Thanks so much to FRANCES CONE for hanging around town after their sold-out show at The Radio Room last night to play a special in-store concert. We’re serious fans of their new album, Late Riser, and it was great to hear those tunes in our humble abode.
The band builds on the creative songwriting of Christina Cone, a classically trained pianist with a sweetly, breathy singing voice. She draws an assist on arrangements from Andrew Doherty, her partner and primary accompanist. A half-dozen other musicians contribute, but Cone and Doherty are the constants — and the band’s driving force.

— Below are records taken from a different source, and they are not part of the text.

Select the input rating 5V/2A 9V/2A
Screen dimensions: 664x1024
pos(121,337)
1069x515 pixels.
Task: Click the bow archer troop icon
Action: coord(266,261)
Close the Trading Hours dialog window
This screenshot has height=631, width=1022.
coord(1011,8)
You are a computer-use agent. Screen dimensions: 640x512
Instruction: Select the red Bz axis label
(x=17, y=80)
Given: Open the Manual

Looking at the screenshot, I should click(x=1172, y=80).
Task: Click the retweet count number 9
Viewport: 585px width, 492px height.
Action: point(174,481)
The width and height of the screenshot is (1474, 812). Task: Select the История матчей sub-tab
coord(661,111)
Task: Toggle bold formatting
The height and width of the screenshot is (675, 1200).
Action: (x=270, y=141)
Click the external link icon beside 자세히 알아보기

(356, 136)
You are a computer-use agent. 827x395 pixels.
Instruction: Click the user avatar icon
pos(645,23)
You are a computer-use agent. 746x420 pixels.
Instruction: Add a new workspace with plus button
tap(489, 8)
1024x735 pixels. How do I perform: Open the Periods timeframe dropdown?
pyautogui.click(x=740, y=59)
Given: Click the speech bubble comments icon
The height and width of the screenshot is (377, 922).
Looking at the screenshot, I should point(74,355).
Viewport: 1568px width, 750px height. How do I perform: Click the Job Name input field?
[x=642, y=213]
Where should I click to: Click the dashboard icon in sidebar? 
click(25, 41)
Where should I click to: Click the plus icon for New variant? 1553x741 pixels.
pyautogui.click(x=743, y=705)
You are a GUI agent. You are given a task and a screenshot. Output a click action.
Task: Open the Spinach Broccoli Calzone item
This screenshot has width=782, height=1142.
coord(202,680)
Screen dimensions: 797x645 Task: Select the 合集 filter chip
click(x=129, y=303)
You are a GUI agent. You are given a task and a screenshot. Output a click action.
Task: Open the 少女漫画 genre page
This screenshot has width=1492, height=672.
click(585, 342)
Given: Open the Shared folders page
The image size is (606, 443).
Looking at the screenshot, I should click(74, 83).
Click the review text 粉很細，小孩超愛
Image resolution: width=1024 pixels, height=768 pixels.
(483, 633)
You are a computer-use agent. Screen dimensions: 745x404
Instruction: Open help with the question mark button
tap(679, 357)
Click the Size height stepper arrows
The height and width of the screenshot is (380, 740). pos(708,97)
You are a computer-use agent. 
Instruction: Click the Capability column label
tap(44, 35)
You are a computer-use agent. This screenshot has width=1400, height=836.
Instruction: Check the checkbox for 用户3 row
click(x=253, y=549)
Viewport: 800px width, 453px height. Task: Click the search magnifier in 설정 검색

Many of the songs set melodic piano and acoustic guitar above a pulsating bass or guitar line that lends an urgency to Cone’s already-intense delivery, whether it’s on power ballads like “Wide Awake” or the mournfully majestic “Easy Love.”
The story so far:
Timing matters.
With or without you the train is departing; the second hand doesn’t really stop when you won’t wind your watch; inspiration strikes in an instant but its reckoning can take an eternity. In the world of music, the concept of time doesn’t just pertain to cues to come in or a 4/4 beat—it is also equally about patience and the space an artist must allow themselves to create. So for Christina Cone, the leader of the Nashville-based soulful indie-pop band Frances Cone,Late Riser,the title of her first album since 2013, is a nod to that notion, and her band’s growing achievements—over 12-million Spotifystreams, an NPR Tiny Desk concert, well-attended tours, and critical attention—reflect her dedication to her craft.
“‘Late Riser’ is about giving yourself time to create, rest, and grow while also being frantically afraid of its speed,” Cone says. “We spent so much time on this record making each guitar sound exactly the way we wanted, and each lyric is very specific to us but vague enough for listeners to find themselves in it…we committed to being patient and allowing it to become what it should become without pressure. Meanwhile, we were writing a record that is thematically about the impermanence of time, fear of the future or lack thereof, and worry—and also great love—for the present. There’s a nice juxtaposition of those two things that sums Frances Cone up pretty nicely.”
Born in Charleston, South Carolina, to an opera singer turned Baptist preacher father and public-school music teacher mother, Cone grew up training classically on piano and in singing. She started Frances Cone—named for her father and great-grandfather, as a solo project in 2012. Cone wrote the songs for her debut album, 2013’s Come Back, by herself and recorded them with the assistance of engineer and producer Dan Molad.
She fully intended to helm Frances Cone alone while performing with an auditioned band, and that plan seemed to be working—until she met drummer-turned-bassist Andrew Doherty on 12/12/12 and eventually came to the realization nearly a year later that he held a bit more of her attention than she had initially understood.
“When Andy joined the band, it felt like I finally had found my partner—in several ways,” Cone says. “It felt so nice to have a creative match. And soon it morphed into this partnership, both professionally and romantically—an overwhelming love.” Cone and Doherty began dating, and simultaneously started a shared creative experience that today forms the core of Frances Cone’s artistic process.
“As cliched as it can be, timing is important to every aspect of Frances Cone, even down to the moment we met in that really specific window of time,” Doherty says. “If I’d met Christina any earlier, I don’t think we would have clicked in the same way.”
Drawing inspiration from Chopin and the classical and gospel music of her youth, to her modern heroes Rufus Wainwright, Patti Griffin, and Justin Vernon, as well as the “smart, emotional pop” of her friends in Lucius, Cone likens her method of songwriting to a patient, intuitive experience rather than a continuous drive.
“I never sit down and say, ‘I want to write a song about this today,’ which I’ve learned is something many people do,” she says. “I see the really clear intentions a lot of people go into making music with, but I don’t share that. Every song is a journey I go through, and when I get to the end I usually realize what the song is about.”
Horizon Records has Late Riser in-stock on CD and vinyl LP from Thirty Tigers, and we’re stoked to hear the live versions of these haunting songs on March 9th!